§ WORK INSTRUCTIONS
Only the lines from the one containing "1332x786 pixels." through the final line below belong in the output, copied exactly and without pictures.

***** DATA RECORDS

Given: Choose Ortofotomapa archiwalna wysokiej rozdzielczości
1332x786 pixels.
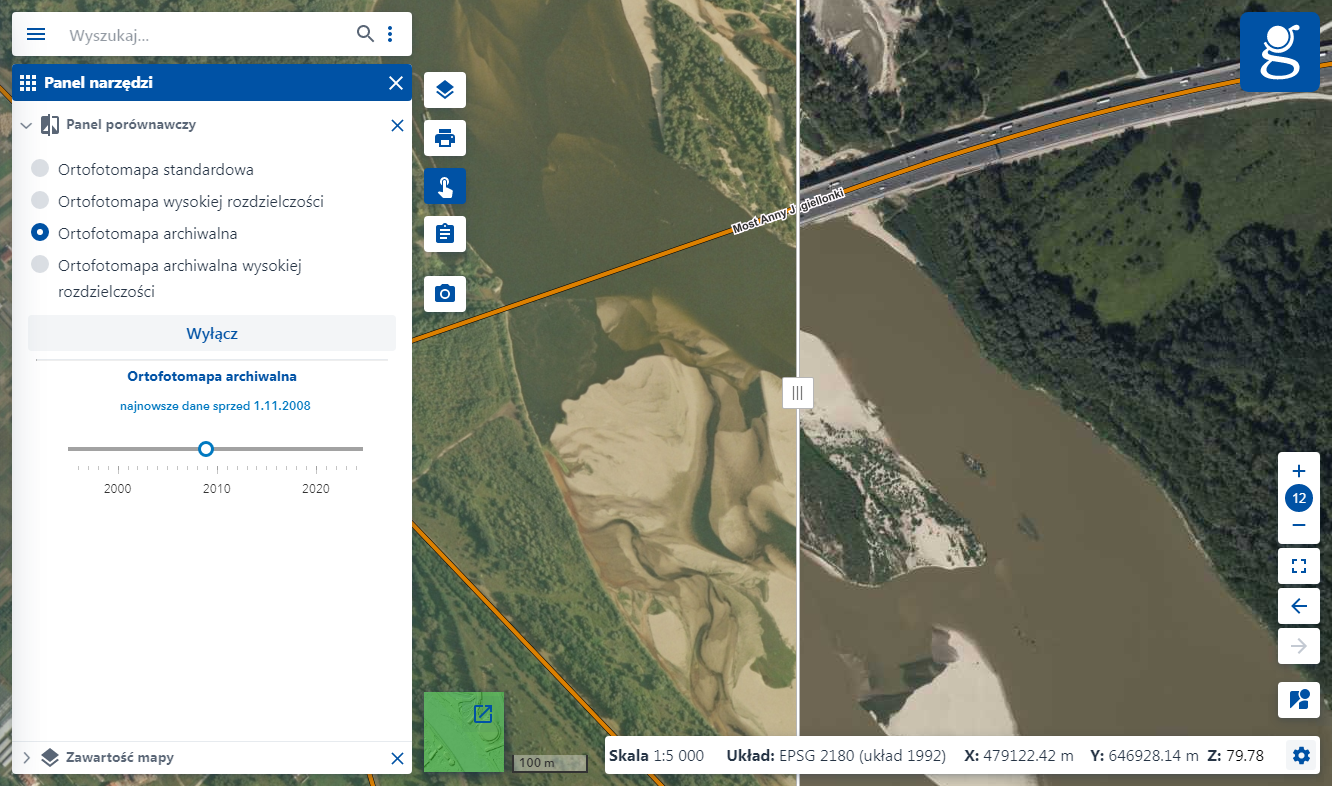Looking at the screenshot, I should click(40, 265).
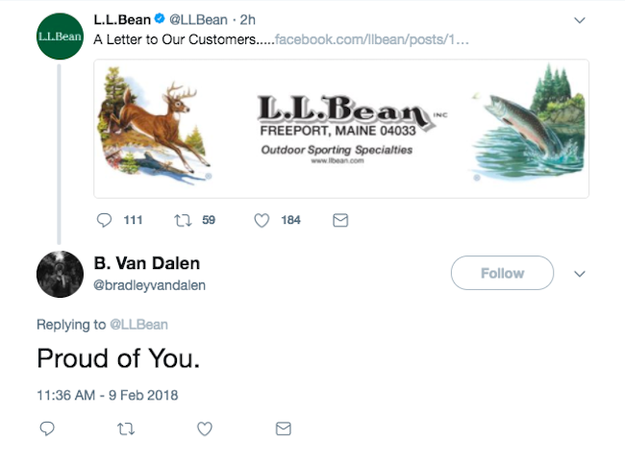Open B. Van Dalen's profile picture
The width and height of the screenshot is (625, 464).
click(x=59, y=273)
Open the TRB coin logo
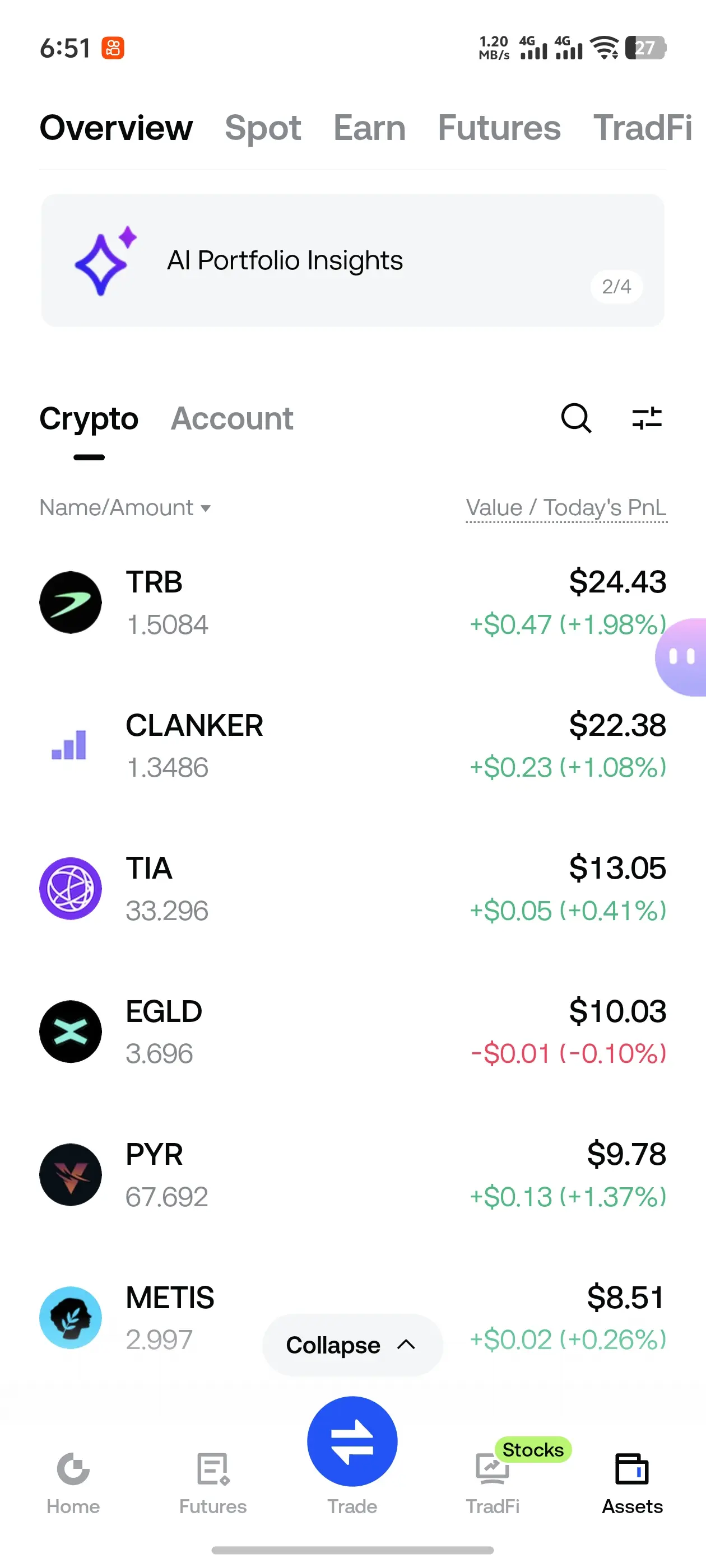The height and width of the screenshot is (1568, 706). [x=71, y=602]
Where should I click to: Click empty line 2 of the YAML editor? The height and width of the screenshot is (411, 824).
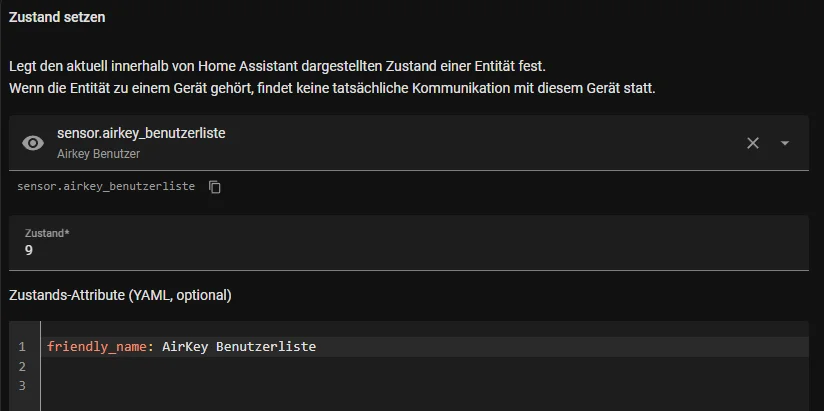(425, 366)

**********

§ RESULT
1332x786 pixels.
Looking at the screenshot, I should click(40, 265).
Open B. Van Dalen's profile picture
The width and height of the screenshot is (625, 464).
click(x=59, y=273)
Open the TRB coin logo
The height and width of the screenshot is (1568, 706). [x=71, y=602]
Where should I click to: Click empty line 2 of the YAML editor? The height and width of the screenshot is (411, 824).
(425, 366)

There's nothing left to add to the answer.